Debate sobre a implementação da telemedicina no Brasil
Enviada em 01/11/2021
“Não são as crises que mudam o mundo, mas sim a reação social diante delas”. Essa afirmação atribuída ao sociólogo Zygmund Bauman , figura como um contraponto à conduta passiva da sociedade diante do debate sobre a implementação da telemedicina no Brasil, já que é o comportamento da habitualidade frente a necessidade humana que consolida a carência de meios para erradicar essa adversidade. Nesse sentido, é inegável que esse quadro origina-se da negligência do Estado, que se mostra omisso no que tange a ações que garantam a implantação da telemedicina. Logo, não só a falta de segurança dos meios digitais, como também a desigualdade social corrobora essa vicissitude.

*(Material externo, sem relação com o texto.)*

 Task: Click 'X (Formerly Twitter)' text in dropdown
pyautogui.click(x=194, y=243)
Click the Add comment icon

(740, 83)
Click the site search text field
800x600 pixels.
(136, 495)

Em primeiro plano, a falta de segurança do meio cibernético, dessa forma, contribui para a banalização da implantação da telemedicina. Isso acontece, sobretudo, porque inúmeros delitos cibernéticos acontecem frequentemente, o que impõe a descredibilidade por parte da sociedade em relação a utilização do atendimento médico de formato virtual. Essa reflexão pode ser confirmada pelo sancionamento da Lei 12.737/2012 popularmente como a Lei Carolina Dieckmann, que, devido ao exacerbado número de crimes informacionais da violação da integridade dos cidadãos nas redes fez-se necessária. Sob esse prisma, o exercício seguro da telemedicina caracteriza-se como um fator limitante para ser efetivada. Desse modo, ações são necessárias para mitigar essa patologia social.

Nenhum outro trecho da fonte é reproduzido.